Problem description
Word for word, repeat the lines of the records from the first line up to and including the line that contains "868x442 pixels.", passing over any pictures.

(Provided data)

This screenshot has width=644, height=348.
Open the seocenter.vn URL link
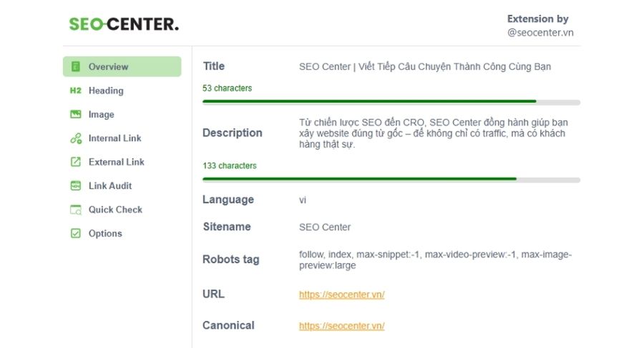coord(341,294)
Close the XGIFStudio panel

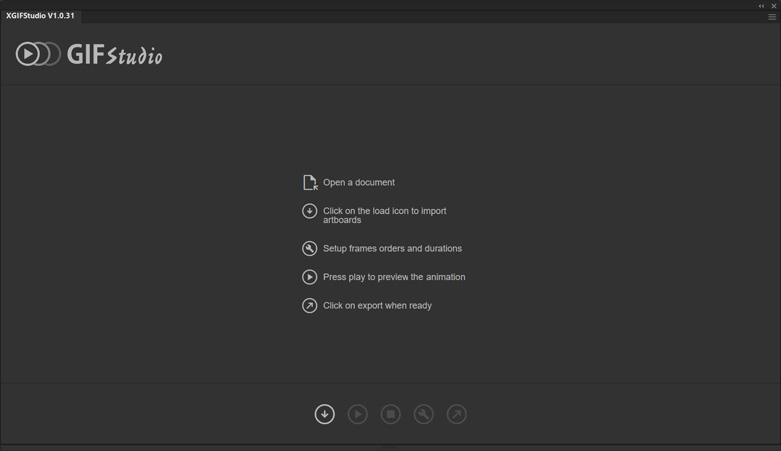774,6
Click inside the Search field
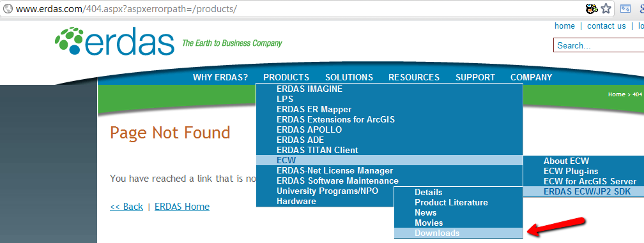Viewport: 644px width, 243px height. coord(599,45)
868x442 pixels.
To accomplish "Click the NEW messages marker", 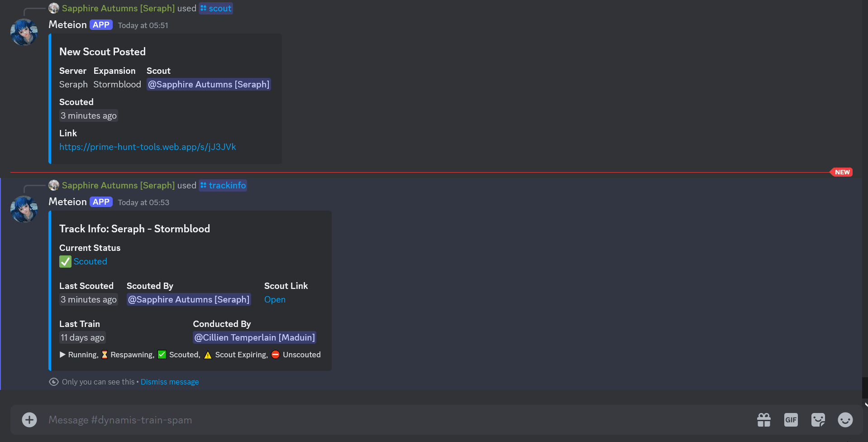I will [x=842, y=172].
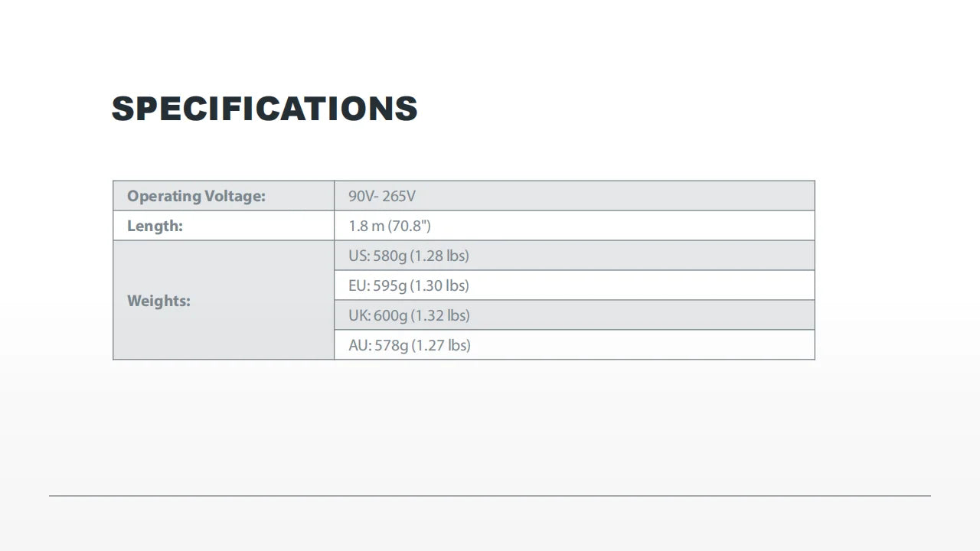
Task: Click the '1.30 lbs' weight conversion
Action: (440, 285)
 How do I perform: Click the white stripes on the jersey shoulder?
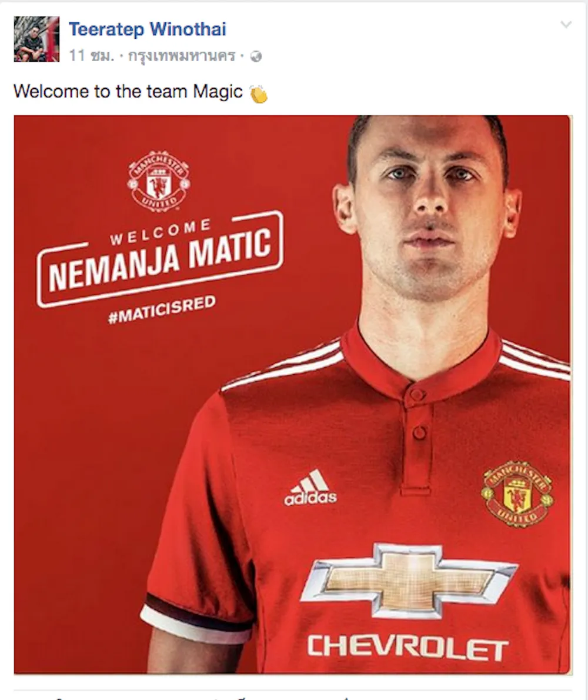[x=283, y=365]
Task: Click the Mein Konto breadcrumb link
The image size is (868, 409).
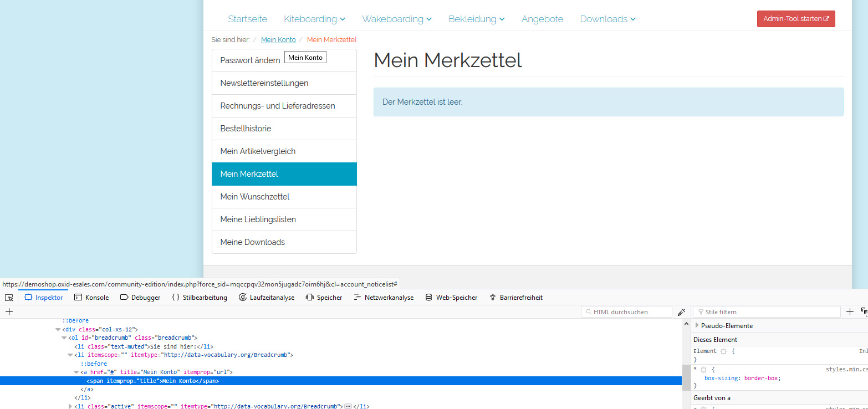Action: (x=278, y=39)
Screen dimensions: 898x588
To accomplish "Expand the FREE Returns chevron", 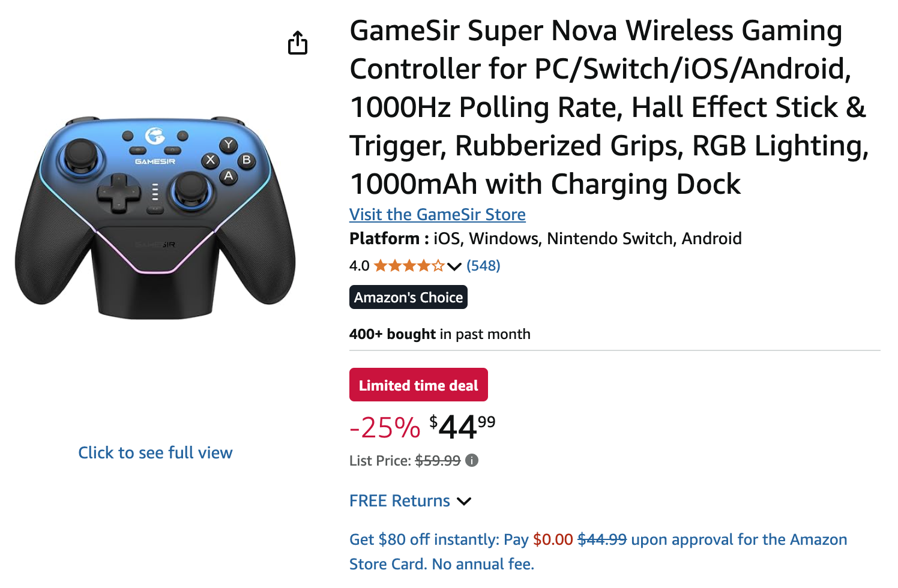I will (x=464, y=501).
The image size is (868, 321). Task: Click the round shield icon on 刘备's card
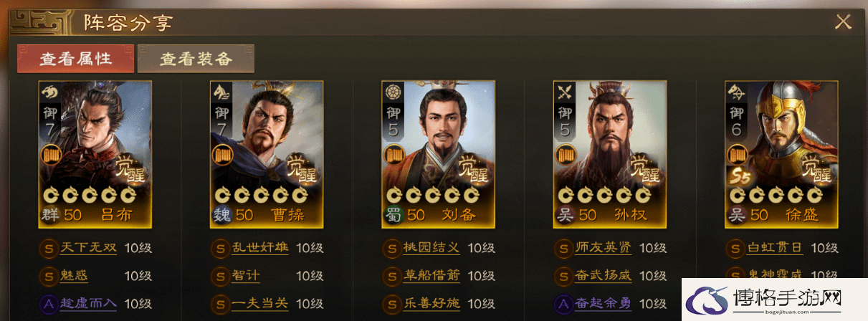click(x=394, y=92)
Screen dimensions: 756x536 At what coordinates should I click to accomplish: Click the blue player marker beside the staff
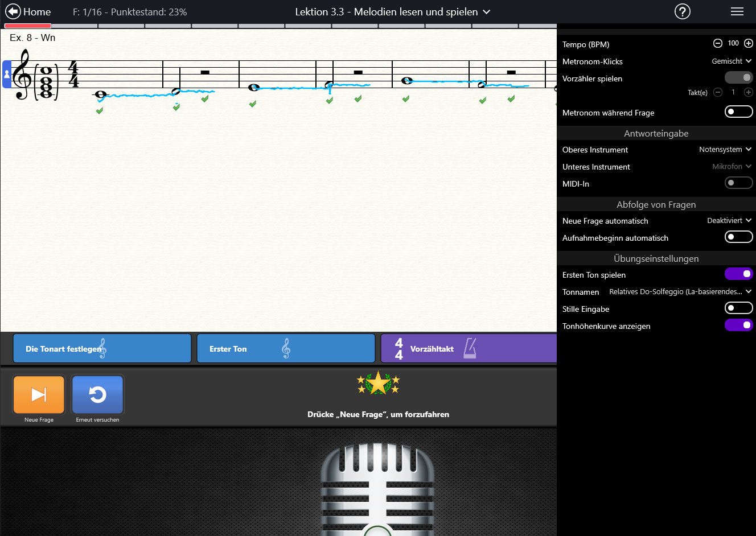7,75
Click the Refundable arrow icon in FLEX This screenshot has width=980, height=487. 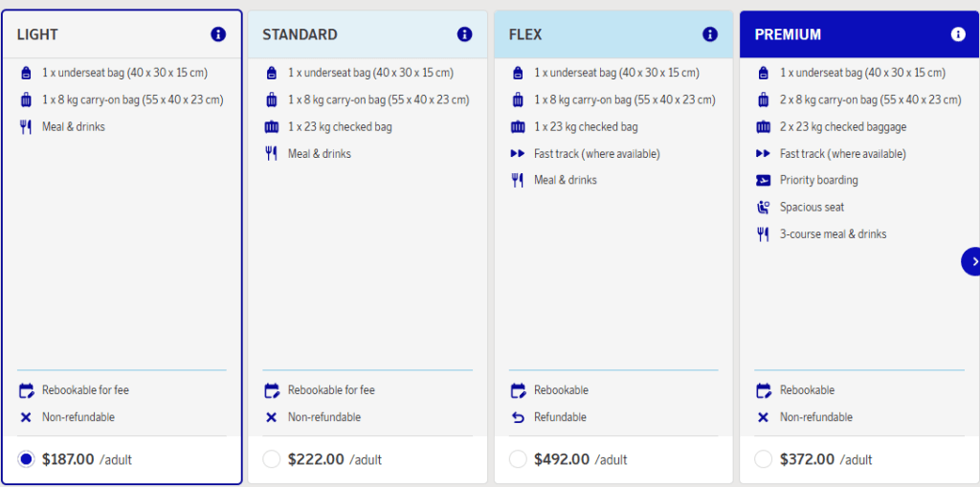point(518,417)
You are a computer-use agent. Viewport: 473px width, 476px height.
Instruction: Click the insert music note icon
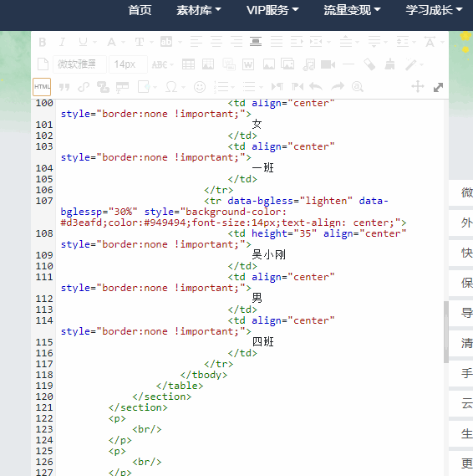(308, 64)
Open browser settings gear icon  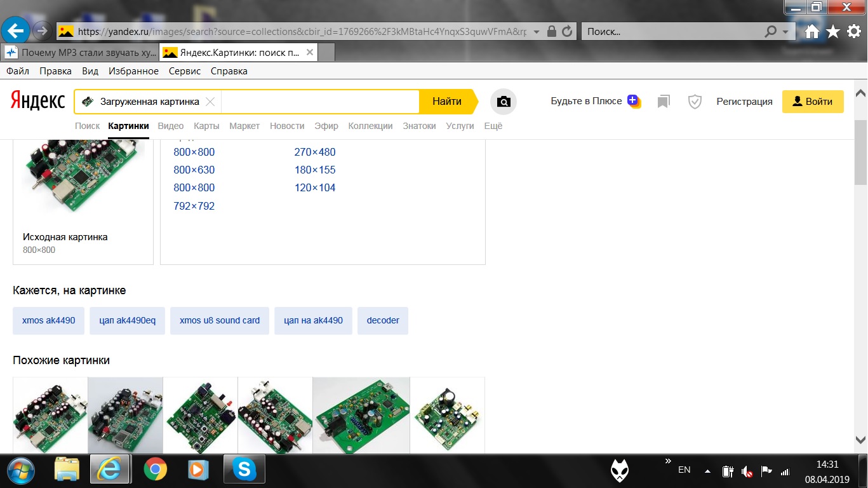[854, 31]
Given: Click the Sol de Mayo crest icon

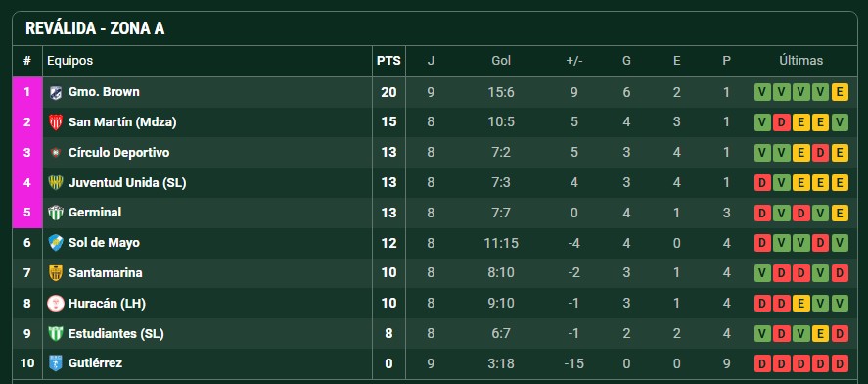Looking at the screenshot, I should point(56,243).
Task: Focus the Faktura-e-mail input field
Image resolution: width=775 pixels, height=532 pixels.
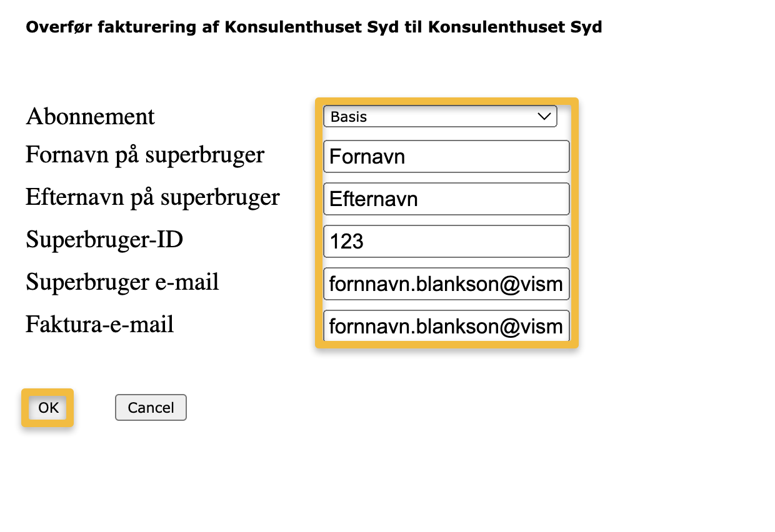Action: (x=446, y=326)
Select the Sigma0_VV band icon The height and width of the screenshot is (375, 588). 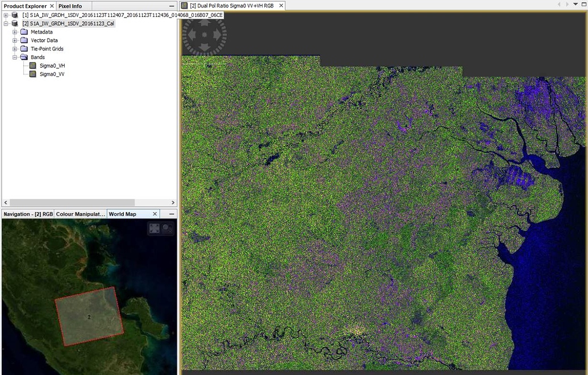(x=33, y=74)
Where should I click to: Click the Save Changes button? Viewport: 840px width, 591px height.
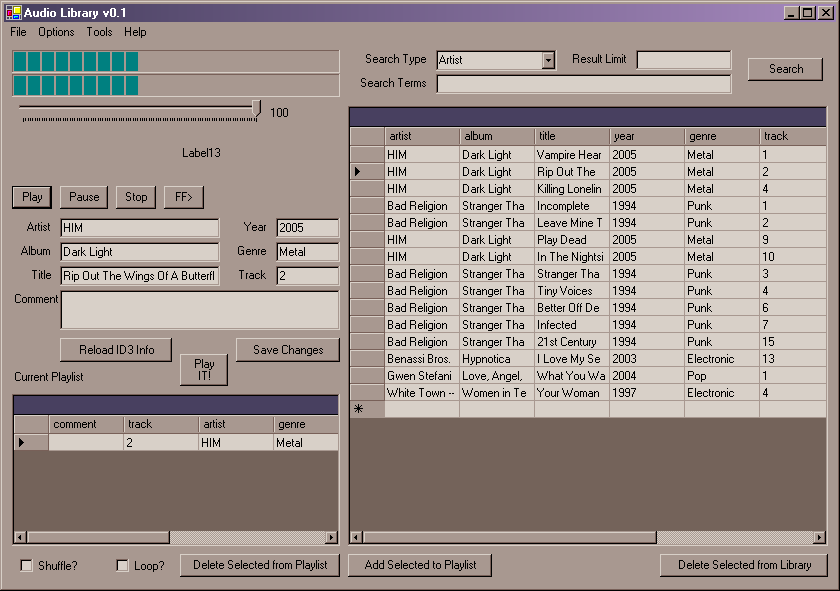point(288,350)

(End Provided data)

Answer area
This screenshot has width=644, height=348.
Open the seocenter.vn URL link
coord(341,294)
Close the XGIFStudio panel

774,6
Click inside the Search field
Viewport: 644px width, 243px height. coord(599,45)
868x442 pixels.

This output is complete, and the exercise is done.